Stored dataset items
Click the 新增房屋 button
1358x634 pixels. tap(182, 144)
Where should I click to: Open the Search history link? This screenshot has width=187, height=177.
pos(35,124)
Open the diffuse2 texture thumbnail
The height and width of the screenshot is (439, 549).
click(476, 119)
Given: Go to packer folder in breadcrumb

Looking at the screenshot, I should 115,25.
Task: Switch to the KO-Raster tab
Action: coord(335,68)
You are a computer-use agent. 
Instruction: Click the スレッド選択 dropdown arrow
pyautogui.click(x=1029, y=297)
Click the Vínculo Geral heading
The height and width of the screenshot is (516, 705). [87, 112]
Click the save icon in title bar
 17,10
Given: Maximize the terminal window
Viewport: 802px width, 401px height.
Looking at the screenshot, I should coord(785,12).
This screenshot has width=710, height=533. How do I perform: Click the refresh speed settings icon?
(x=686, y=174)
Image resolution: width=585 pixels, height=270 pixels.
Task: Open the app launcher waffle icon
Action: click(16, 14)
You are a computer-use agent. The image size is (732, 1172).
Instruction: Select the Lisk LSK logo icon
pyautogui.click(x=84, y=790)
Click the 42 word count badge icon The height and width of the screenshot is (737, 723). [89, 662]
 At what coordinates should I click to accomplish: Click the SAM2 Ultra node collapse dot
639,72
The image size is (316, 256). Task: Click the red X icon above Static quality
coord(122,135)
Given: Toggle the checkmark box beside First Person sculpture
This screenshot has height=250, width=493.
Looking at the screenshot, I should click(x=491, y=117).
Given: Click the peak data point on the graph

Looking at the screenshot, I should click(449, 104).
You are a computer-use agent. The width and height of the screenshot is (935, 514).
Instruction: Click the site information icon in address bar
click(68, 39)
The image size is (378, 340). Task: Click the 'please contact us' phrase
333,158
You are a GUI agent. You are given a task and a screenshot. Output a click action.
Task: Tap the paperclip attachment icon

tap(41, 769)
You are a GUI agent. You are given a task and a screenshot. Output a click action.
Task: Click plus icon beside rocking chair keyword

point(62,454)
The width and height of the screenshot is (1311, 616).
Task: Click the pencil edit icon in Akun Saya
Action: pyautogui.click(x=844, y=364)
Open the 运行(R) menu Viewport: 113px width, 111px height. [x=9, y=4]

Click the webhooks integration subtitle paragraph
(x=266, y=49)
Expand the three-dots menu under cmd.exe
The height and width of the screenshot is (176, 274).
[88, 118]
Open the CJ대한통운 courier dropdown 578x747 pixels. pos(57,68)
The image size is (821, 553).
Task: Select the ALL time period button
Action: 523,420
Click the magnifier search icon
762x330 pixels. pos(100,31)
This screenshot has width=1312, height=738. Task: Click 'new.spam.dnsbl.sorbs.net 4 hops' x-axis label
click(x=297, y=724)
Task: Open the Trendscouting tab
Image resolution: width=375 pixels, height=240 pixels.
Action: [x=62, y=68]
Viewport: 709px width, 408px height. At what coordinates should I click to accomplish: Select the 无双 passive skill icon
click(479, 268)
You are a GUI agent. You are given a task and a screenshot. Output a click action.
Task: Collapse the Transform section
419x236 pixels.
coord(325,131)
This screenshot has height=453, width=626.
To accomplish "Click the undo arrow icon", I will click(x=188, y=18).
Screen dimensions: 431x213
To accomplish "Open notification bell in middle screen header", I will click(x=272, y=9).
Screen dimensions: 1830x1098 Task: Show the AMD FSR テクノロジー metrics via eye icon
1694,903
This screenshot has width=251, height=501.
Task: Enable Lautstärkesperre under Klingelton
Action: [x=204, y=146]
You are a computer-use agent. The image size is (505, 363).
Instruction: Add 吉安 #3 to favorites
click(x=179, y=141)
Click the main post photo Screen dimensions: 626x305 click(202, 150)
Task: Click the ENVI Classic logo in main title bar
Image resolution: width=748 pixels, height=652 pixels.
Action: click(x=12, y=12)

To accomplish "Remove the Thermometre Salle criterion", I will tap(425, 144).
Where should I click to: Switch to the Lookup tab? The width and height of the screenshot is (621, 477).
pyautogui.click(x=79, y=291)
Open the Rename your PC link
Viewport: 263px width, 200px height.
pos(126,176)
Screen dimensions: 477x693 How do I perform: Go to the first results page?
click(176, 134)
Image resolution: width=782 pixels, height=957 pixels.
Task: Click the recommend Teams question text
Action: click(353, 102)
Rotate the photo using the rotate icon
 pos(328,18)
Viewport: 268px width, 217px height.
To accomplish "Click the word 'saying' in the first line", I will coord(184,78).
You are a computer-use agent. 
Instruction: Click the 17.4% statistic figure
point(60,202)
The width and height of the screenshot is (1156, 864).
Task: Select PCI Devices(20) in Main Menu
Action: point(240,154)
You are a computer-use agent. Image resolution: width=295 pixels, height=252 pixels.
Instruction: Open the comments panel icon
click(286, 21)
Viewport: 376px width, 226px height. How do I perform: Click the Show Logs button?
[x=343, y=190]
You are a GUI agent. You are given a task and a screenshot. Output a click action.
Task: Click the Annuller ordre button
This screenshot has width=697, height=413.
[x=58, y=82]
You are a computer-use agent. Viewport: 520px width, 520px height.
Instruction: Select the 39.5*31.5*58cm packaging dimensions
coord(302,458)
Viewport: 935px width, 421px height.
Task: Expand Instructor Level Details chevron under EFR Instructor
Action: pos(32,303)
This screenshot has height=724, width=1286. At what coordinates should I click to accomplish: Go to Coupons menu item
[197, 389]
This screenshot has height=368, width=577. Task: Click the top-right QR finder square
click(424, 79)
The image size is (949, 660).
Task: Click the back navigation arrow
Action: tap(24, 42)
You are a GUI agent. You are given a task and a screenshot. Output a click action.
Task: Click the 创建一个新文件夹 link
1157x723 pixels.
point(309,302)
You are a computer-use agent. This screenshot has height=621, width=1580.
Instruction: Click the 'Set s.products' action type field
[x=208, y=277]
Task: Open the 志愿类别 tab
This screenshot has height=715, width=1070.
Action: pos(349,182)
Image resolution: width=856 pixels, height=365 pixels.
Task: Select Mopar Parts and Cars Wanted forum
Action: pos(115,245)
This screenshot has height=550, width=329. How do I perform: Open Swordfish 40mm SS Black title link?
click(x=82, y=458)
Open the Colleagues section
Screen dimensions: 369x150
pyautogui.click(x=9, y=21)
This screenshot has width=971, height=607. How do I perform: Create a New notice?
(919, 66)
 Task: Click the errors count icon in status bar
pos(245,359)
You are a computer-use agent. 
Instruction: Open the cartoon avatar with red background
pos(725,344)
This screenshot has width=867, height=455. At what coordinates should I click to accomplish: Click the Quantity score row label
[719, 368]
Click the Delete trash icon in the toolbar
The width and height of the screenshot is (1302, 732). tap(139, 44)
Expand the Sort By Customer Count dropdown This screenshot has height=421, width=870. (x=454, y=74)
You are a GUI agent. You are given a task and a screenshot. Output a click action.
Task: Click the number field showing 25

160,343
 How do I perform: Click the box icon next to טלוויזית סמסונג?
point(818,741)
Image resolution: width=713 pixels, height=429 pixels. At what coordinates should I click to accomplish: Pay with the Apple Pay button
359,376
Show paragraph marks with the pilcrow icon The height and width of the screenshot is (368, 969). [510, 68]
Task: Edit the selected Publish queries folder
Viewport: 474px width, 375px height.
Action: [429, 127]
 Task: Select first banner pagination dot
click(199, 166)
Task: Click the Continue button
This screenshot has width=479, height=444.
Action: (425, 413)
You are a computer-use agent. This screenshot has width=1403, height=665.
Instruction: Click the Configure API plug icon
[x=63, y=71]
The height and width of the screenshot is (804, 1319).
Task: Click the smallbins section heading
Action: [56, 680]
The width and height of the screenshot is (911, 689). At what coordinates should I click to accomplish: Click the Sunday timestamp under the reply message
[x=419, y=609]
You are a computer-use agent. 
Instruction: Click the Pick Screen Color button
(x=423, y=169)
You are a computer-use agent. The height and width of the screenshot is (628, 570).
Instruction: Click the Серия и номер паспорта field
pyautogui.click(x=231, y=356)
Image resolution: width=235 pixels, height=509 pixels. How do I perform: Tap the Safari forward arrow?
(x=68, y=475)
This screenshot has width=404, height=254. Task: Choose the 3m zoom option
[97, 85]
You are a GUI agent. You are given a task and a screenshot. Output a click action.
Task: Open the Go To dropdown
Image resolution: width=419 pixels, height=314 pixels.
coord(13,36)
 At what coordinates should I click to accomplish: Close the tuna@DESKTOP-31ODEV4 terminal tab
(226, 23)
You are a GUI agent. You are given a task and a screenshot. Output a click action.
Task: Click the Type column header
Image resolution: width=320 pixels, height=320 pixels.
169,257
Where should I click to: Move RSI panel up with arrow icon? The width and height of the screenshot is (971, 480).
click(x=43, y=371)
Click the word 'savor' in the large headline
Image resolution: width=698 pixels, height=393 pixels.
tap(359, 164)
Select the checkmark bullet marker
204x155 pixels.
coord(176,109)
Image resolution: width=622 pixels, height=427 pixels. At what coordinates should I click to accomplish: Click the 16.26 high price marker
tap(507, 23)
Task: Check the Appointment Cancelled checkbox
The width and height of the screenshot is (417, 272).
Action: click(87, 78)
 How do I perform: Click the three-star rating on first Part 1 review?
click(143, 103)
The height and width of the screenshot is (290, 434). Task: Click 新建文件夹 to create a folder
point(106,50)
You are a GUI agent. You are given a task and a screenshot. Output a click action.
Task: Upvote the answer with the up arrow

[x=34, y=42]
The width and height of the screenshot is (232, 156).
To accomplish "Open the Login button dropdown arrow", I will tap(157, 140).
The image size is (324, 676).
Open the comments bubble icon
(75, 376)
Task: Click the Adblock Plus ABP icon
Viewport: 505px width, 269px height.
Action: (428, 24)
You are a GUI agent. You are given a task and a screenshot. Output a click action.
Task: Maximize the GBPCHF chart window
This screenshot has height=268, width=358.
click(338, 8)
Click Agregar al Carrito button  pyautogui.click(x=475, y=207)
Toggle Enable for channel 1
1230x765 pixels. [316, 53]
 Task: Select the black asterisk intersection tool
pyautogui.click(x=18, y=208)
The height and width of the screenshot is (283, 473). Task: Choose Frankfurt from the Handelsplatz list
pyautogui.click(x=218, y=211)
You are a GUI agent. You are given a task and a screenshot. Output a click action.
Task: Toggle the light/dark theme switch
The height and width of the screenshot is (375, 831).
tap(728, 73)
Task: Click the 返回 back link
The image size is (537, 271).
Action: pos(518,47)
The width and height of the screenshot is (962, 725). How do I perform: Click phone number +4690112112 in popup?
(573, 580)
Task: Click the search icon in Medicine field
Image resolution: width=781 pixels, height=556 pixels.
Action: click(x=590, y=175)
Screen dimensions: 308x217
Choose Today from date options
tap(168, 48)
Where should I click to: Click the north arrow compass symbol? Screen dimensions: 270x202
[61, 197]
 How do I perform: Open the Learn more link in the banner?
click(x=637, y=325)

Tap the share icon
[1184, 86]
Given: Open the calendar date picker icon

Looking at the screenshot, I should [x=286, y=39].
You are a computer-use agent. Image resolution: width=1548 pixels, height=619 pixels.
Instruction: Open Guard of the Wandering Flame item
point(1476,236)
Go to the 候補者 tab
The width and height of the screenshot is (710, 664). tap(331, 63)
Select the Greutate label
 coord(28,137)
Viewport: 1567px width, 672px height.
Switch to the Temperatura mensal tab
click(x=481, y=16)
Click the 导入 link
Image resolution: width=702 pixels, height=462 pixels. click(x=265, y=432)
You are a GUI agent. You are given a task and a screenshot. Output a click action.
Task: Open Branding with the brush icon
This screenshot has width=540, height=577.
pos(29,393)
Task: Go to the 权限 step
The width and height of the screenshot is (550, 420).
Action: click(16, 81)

● Exercise description
Across the data above, how many lines include the word "will"? Give only the number.

● Solved exercise
5